- [EXERCISE DETAILS] This task calls for every entry below to be repeated exactly.

#### STORED DATA

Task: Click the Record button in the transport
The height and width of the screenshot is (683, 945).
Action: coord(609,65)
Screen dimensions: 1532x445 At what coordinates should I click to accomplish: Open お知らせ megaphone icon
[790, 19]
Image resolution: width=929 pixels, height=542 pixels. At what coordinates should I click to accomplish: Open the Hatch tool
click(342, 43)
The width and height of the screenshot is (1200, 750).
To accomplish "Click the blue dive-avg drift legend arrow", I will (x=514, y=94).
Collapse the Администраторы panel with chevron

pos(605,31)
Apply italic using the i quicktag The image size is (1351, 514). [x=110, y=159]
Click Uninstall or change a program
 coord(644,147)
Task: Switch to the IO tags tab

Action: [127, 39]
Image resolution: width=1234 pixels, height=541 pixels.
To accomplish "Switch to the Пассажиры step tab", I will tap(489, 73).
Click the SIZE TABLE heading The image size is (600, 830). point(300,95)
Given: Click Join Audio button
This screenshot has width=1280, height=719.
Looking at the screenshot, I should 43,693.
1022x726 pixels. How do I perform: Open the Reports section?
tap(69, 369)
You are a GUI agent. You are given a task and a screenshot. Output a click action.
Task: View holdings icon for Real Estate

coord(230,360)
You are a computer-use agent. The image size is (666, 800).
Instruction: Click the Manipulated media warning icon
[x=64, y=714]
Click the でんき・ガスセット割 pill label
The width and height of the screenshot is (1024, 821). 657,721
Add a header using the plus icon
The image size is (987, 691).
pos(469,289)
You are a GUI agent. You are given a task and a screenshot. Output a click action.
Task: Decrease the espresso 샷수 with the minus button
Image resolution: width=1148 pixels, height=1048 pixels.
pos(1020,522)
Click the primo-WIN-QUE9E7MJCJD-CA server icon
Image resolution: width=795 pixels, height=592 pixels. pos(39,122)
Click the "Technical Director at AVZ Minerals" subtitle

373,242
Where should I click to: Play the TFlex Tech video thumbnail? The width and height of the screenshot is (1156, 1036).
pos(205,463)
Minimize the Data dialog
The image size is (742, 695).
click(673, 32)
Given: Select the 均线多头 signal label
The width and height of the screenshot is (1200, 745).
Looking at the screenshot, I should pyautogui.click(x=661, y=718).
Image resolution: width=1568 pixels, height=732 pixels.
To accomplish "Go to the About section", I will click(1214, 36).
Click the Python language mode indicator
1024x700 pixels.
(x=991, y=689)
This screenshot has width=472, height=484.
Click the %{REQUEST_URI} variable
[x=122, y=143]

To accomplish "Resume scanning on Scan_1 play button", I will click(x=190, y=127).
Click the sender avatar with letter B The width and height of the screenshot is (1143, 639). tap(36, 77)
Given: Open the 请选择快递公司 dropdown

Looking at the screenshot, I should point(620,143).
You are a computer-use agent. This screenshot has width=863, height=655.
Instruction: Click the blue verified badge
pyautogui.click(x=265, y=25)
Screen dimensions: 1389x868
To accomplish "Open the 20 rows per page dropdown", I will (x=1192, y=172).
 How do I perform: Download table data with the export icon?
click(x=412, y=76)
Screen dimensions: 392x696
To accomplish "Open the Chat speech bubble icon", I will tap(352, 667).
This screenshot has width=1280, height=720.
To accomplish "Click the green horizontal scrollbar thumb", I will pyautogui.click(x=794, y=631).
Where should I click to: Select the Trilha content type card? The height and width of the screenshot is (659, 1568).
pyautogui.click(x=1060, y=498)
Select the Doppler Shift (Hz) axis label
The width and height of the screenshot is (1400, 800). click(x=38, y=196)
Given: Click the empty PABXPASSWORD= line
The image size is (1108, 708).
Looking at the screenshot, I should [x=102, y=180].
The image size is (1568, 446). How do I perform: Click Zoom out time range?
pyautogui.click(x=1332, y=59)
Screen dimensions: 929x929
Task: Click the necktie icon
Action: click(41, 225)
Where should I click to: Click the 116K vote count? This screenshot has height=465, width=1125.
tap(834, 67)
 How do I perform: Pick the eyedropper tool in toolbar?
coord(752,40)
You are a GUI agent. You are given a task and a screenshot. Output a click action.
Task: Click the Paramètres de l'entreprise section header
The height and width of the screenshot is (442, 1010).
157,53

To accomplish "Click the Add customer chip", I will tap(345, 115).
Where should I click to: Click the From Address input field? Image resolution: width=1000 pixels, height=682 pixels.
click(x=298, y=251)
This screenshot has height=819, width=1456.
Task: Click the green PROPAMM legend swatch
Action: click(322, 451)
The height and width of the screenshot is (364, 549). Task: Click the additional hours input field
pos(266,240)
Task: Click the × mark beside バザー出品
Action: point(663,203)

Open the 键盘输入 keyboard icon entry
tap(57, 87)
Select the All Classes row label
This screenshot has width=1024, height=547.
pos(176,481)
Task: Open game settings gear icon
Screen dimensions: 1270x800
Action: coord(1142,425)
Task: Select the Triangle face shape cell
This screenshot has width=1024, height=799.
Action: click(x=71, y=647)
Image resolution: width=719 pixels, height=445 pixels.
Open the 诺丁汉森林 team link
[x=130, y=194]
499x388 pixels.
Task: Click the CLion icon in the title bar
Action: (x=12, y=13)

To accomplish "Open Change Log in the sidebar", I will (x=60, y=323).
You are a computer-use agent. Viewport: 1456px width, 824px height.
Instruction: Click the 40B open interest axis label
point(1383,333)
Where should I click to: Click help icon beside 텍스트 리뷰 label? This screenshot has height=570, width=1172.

########

- [OUTPUT OF THE TASK]
Task: Click the Record button in the transport
The height and width of the screenshot is (683, 945).
Action: coord(609,65)
Screen dimensions: 1532x445 At what coordinates should I click to accomplish: Open お知らせ megaphone icon
[790, 19]
Image resolution: width=929 pixels, height=542 pixels. At what coordinates should I click to accomplish: Open the Hatch tool
click(342, 43)
The width and height of the screenshot is (1200, 750).
To accomplish "Click the blue dive-avg drift legend arrow", I will (x=514, y=94).
Collapse the Администраторы panel with chevron

pos(605,31)
Apply italic using the i quicktag The image size is (1351, 514). [x=110, y=159]
Click Uninstall or change a program
 coord(644,147)
Task: Switch to the IO tags tab

Action: [127, 39]
Image resolution: width=1234 pixels, height=541 pixels.
To accomplish "Switch to the Пассажиры step tab", I will tap(489, 73).
Click the SIZE TABLE heading The image size is (600, 830). point(300,95)
Given: Click Join Audio button
This screenshot has width=1280, height=719.
Looking at the screenshot, I should 43,693.
1022x726 pixels. How do I perform: Open the Reports section?
tap(69, 369)
You are a GUI agent. You are given a task and a screenshot. Output a click action.
Task: View holdings icon for Real Estate

coord(230,360)
You are a computer-use agent. The image size is (666, 800).
Instruction: Click the Manipulated media warning icon
[x=64, y=714]
Click the でんき・ガスセット割 pill label
The width and height of the screenshot is (1024, 821). 657,721
Add a header using the plus icon
The image size is (987, 691).
pos(469,289)
You are a GUI agent. You are given a task and a screenshot. Output a click action.
Task: Decrease the espresso 샷수 with the minus button
Image resolution: width=1148 pixels, height=1048 pixels.
pos(1020,522)
Click the primo-WIN-QUE9E7MJCJD-CA server icon
Image resolution: width=795 pixels, height=592 pixels. pos(39,122)
Click the "Technical Director at AVZ Minerals" subtitle

373,242
Where should I click to: Play the TFlex Tech video thumbnail? The width and height of the screenshot is (1156, 1036).
pos(205,463)
Minimize the Data dialog
The image size is (742, 695).
click(673, 32)
Given: Select the 均线多头 signal label
The width and height of the screenshot is (1200, 745).
Looking at the screenshot, I should pyautogui.click(x=661, y=718).
Image resolution: width=1568 pixels, height=732 pixels.
To accomplish "Go to the About section", I will click(1214, 36).
Click the Python language mode indicator
1024x700 pixels.
(x=991, y=689)
This screenshot has width=472, height=484.
Click the %{REQUEST_URI} variable
[x=122, y=143]

To accomplish "Resume scanning on Scan_1 play button", I will click(x=190, y=127).
Click the sender avatar with letter B The width and height of the screenshot is (1143, 639). tap(36, 77)
Given: Open the 请选择快递公司 dropdown

Looking at the screenshot, I should point(620,143).
You are a computer-use agent. This screenshot has width=863, height=655.
Instruction: Click the blue verified badge
pyautogui.click(x=265, y=25)
Screen dimensions: 1389x868
To accomplish "Open the 20 rows per page dropdown", I will (x=1192, y=172).
 How do I perform: Download table data with the export icon?
click(x=412, y=76)
Screen dimensions: 392x696
To accomplish "Open the Chat speech bubble icon", I will tap(352, 667).
This screenshot has width=1280, height=720.
To accomplish "Click the green horizontal scrollbar thumb", I will pyautogui.click(x=794, y=631).
Where should I click to: Select the Trilha content type card? The height and width of the screenshot is (659, 1568).
pyautogui.click(x=1060, y=498)
Select the Doppler Shift (Hz) axis label
The width and height of the screenshot is (1400, 800). click(x=38, y=196)
Given: Click the empty PABXPASSWORD= line
The image size is (1108, 708).
Looking at the screenshot, I should [x=102, y=180].
The image size is (1568, 446). How do I perform: Click Zoom out time range?
pyautogui.click(x=1332, y=59)
Screen dimensions: 929x929
Task: Click the necktie icon
Action: click(41, 225)
Where should I click to: Click the 116K vote count? This screenshot has height=465, width=1125.
tap(834, 67)
 How do I perform: Pick the eyedropper tool in toolbar?
coord(752,40)
You are a GUI agent. You are given a task and a screenshot. Output a click action.
Task: Click the Paramètres de l'entreprise section header
The height and width of the screenshot is (442, 1010).
157,53

To accomplish "Click the Add customer chip", I will tap(345, 115).
Where should I click to: Click the From Address input field? Image resolution: width=1000 pixels, height=682 pixels.
click(x=298, y=251)
This screenshot has height=819, width=1456.
Task: Click the green PROPAMM legend swatch
Action: click(322, 451)
The height and width of the screenshot is (364, 549). Task: Click the additional hours input field
pos(266,240)
Task: Click the × mark beside バザー出品
Action: point(663,203)

Open the 键盘输入 keyboard icon entry
tap(57, 87)
Select the All Classes row label
This screenshot has width=1024, height=547.
pos(176,481)
Task: Open game settings gear icon
Screen dimensions: 1270x800
Action: coord(1142,425)
Task: Select the Triangle face shape cell
This screenshot has width=1024, height=799.
Action: click(x=71, y=647)
Image resolution: width=719 pixels, height=445 pixels.
Open the 诺丁汉森林 team link
[x=130, y=194]
499x388 pixels.
Task: Click the CLion icon in the title bar
Action: (x=12, y=13)

To accomplish "Open Change Log in the sidebar", I will (x=60, y=323).
You are a computer-use agent. Viewport: 1456px width, 824px height.
Instruction: Click the 40B open interest axis label
point(1383,333)
Where should I click to: Click help icon beside 텍스트 리뷰 label? This screenshot has height=570, width=1172.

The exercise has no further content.